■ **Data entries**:
--- START ---
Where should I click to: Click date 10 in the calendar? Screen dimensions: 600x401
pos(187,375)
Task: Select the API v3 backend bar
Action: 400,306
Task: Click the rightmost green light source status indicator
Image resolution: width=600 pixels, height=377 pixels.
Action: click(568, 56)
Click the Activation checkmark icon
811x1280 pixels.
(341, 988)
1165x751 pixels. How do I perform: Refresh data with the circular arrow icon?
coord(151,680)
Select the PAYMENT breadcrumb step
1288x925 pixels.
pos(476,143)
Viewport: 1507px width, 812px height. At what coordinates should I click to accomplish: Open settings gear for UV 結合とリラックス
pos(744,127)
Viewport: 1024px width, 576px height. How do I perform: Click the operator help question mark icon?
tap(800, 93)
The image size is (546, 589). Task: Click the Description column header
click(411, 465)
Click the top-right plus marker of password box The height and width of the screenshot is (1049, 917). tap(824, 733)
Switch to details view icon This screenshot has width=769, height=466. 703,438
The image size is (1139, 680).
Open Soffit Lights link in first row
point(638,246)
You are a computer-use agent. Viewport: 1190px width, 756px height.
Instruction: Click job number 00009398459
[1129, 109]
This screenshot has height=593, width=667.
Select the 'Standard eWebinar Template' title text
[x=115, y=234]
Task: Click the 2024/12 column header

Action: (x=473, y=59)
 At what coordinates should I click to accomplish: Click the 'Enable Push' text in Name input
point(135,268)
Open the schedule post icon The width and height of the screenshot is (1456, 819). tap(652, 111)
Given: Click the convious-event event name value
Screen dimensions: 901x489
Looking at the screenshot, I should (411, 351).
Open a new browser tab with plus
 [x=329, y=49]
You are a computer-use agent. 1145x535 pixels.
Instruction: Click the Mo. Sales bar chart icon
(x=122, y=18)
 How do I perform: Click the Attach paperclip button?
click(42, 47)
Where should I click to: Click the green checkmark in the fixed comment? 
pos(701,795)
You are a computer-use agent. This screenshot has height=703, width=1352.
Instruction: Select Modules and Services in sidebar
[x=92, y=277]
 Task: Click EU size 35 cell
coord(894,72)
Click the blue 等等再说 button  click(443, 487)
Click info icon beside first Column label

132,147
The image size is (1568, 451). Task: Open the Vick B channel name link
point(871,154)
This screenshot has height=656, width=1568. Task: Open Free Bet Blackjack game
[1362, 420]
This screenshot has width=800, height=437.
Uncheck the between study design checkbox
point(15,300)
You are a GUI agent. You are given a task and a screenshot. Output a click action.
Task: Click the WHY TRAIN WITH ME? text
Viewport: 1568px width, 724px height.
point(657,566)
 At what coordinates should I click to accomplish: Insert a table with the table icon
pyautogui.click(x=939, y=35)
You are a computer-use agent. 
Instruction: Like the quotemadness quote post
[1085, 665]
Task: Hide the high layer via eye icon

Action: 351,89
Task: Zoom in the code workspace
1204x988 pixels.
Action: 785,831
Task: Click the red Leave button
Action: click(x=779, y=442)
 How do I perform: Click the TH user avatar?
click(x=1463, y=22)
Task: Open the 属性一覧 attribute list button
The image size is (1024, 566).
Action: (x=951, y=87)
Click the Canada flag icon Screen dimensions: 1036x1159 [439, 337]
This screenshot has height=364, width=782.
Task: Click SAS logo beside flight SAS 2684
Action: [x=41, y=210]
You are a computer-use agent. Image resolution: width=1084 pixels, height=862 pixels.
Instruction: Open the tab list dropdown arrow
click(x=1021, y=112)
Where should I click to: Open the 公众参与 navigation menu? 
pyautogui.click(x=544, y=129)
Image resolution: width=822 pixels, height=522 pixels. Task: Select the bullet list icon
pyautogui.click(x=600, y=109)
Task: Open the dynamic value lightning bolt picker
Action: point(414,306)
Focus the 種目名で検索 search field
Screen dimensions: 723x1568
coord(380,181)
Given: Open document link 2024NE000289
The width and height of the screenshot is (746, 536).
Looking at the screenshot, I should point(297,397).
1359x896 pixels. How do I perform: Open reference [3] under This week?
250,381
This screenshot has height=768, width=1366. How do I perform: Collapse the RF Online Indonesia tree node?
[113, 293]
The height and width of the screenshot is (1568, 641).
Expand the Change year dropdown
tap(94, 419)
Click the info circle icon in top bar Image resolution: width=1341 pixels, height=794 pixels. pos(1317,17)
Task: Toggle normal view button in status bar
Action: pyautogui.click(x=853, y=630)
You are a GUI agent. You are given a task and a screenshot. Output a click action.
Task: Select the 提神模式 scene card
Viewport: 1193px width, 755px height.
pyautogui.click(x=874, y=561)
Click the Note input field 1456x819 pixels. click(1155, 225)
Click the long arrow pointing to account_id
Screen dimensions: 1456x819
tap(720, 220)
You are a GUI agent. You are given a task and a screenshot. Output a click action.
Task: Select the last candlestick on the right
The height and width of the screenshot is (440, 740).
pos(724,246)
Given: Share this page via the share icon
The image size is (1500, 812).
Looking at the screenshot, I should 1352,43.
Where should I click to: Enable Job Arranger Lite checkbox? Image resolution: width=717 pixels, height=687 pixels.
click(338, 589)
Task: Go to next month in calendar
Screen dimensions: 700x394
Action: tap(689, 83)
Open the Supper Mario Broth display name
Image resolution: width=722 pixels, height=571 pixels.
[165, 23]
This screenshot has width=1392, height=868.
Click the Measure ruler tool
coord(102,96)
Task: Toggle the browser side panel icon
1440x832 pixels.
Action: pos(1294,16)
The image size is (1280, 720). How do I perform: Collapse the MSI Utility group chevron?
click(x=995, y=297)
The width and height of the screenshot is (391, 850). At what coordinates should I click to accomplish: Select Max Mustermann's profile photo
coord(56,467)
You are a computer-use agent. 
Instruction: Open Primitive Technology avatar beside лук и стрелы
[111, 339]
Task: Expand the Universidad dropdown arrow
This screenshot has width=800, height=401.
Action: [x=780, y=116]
--- END ---
■ **PROBLEM**: Your job is to reproduce the data in full, with every line intact.

■ **WRITTEN ANSWER**:
Where should I click to: Click date 10 in the calendar? Screen dimensions: 600x401
pos(187,375)
Task: Select the API v3 backend bar
Action: 400,306
Task: Click the rightmost green light source status indicator
Image resolution: width=600 pixels, height=377 pixels.
Action: click(568, 56)
Click the Activation checkmark icon
811x1280 pixels.
(341, 988)
1165x751 pixels. How do I perform: Refresh data with the circular arrow icon?
coord(151,680)
Select the PAYMENT breadcrumb step
1288x925 pixels.
pos(476,143)
Viewport: 1507px width, 812px height. At what coordinates should I click to accomplish: Open settings gear for UV 結合とリラックス
pos(744,127)
Viewport: 1024px width, 576px height. How do I perform: Click the operator help question mark icon?
tap(800, 93)
The image size is (546, 589). Task: Click the Description column header
click(411, 465)
Click the top-right plus marker of password box The height and width of the screenshot is (1049, 917). tap(824, 733)
Switch to details view icon This screenshot has width=769, height=466. 703,438
The image size is (1139, 680).
Open Soffit Lights link in first row
point(638,246)
You are a computer-use agent. Viewport: 1190px width, 756px height.
Instruction: Click job number 00009398459
[1129, 109]
This screenshot has height=593, width=667.
Select the 'Standard eWebinar Template' title text
[x=115, y=234]
Task: Click the 2024/12 column header

Action: (x=473, y=59)
 At what coordinates should I click to accomplish: Click the 'Enable Push' text in Name input
point(135,268)
Open the schedule post icon The width and height of the screenshot is (1456, 819). tap(652, 111)
Given: Click the convious-event event name value
Screen dimensions: 901x489
Looking at the screenshot, I should (411, 351).
Open a new browser tab with plus
 [x=329, y=49]
You are a computer-use agent. 1145x535 pixels.
Instruction: Click the Mo. Sales bar chart icon
(x=122, y=18)
 How do I perform: Click the Attach paperclip button?
click(42, 47)
Where should I click to: Click the green checkmark in the fixed comment? 
pos(701,795)
You are a computer-use agent. This screenshot has height=703, width=1352.
Instruction: Select Modules and Services in sidebar
[x=92, y=277]
 Task: Click EU size 35 cell
coord(894,72)
Click the blue 等等再说 button  click(443, 487)
Click info icon beside first Column label

132,147
The image size is (1568, 451). Task: Open the Vick B channel name link
point(871,154)
This screenshot has height=656, width=1568. Task: Open Free Bet Blackjack game
[1362, 420]
This screenshot has width=800, height=437.
Uncheck the between study design checkbox
point(15,300)
You are a GUI agent. You are given a task and a screenshot. Output a click action.
Task: Click the WHY TRAIN WITH ME? text
Viewport: 1568px width, 724px height.
point(657,566)
 At what coordinates should I click to accomplish: Insert a table with the table icon
pyautogui.click(x=939, y=35)
You are a computer-use agent. 
Instruction: Like the quotemadness quote post
[1085, 665]
Task: Hide the high layer via eye icon

Action: 351,89
Task: Zoom in the code workspace
1204x988 pixels.
Action: 785,831
Task: Click the red Leave button
Action: click(x=779, y=442)
 How do I perform: Click the TH user avatar?
click(x=1463, y=22)
Task: Open the 属性一覧 attribute list button
The image size is (1024, 566).
Action: (x=951, y=87)
Click the Canada flag icon Screen dimensions: 1036x1159 [439, 337]
This screenshot has height=364, width=782.
Task: Click SAS logo beside flight SAS 2684
Action: [x=41, y=210]
You are a computer-use agent. Image resolution: width=1084 pixels, height=862 pixels.
Instruction: Open the tab list dropdown arrow
click(x=1021, y=112)
Where should I click to: Open the 公众参与 navigation menu? 
pyautogui.click(x=544, y=129)
Image resolution: width=822 pixels, height=522 pixels. Task: Select the bullet list icon
pyautogui.click(x=600, y=109)
Task: Open the dynamic value lightning bolt picker
Action: point(414,306)
Focus the 種目名で検索 search field
Screen dimensions: 723x1568
coord(380,181)
Given: Open document link 2024NE000289
The width and height of the screenshot is (746, 536).
Looking at the screenshot, I should point(297,397).
1359x896 pixels. How do I perform: Open reference [3] under This week?
250,381
This screenshot has height=768, width=1366. How do I perform: Collapse the RF Online Indonesia tree node?
[113, 293]
The height and width of the screenshot is (1568, 641).
Expand the Change year dropdown
tap(94, 419)
Click the info circle icon in top bar Image resolution: width=1341 pixels, height=794 pixels. pos(1317,17)
Task: Toggle normal view button in status bar
Action: pyautogui.click(x=853, y=630)
You are a GUI agent. You are given a task and a screenshot. Output a click action.
Task: Select the 提神模式 scene card
Viewport: 1193px width, 755px height.
pyautogui.click(x=874, y=561)
Click the Note input field 1456x819 pixels. click(1155, 225)
Click the long arrow pointing to account_id
Screen dimensions: 1456x819
tap(720, 220)
You are a GUI agent. You are given a task and a screenshot. Output a click action.
Task: Select the last candlestick on the right
The height and width of the screenshot is (440, 740).
pos(724,246)
Given: Share this page via the share icon
The image size is (1500, 812).
Looking at the screenshot, I should 1352,43.
Where should I click to: Enable Job Arranger Lite checkbox? Image resolution: width=717 pixels, height=687 pixels.
click(338, 589)
Task: Go to next month in calendar
Screen dimensions: 700x394
Action: tap(689, 83)
Open the Supper Mario Broth display name
Image resolution: width=722 pixels, height=571 pixels.
[165, 23]
This screenshot has width=1392, height=868.
Click the Measure ruler tool
coord(102,96)
Task: Toggle the browser side panel icon
1440x832 pixels.
Action: pos(1294,16)
The image size is (1280, 720). How do I perform: Collapse the MSI Utility group chevron?
click(x=995, y=297)
The width and height of the screenshot is (391, 850). At what coordinates should I click to accomplish: Select Max Mustermann's profile photo
coord(56,467)
You are a computer-use agent. 
Instruction: Open Primitive Technology avatar beside лук и стрелы
[111, 339]
Task: Expand the Universidad dropdown arrow
This screenshot has width=800, height=401.
Action: [x=780, y=116]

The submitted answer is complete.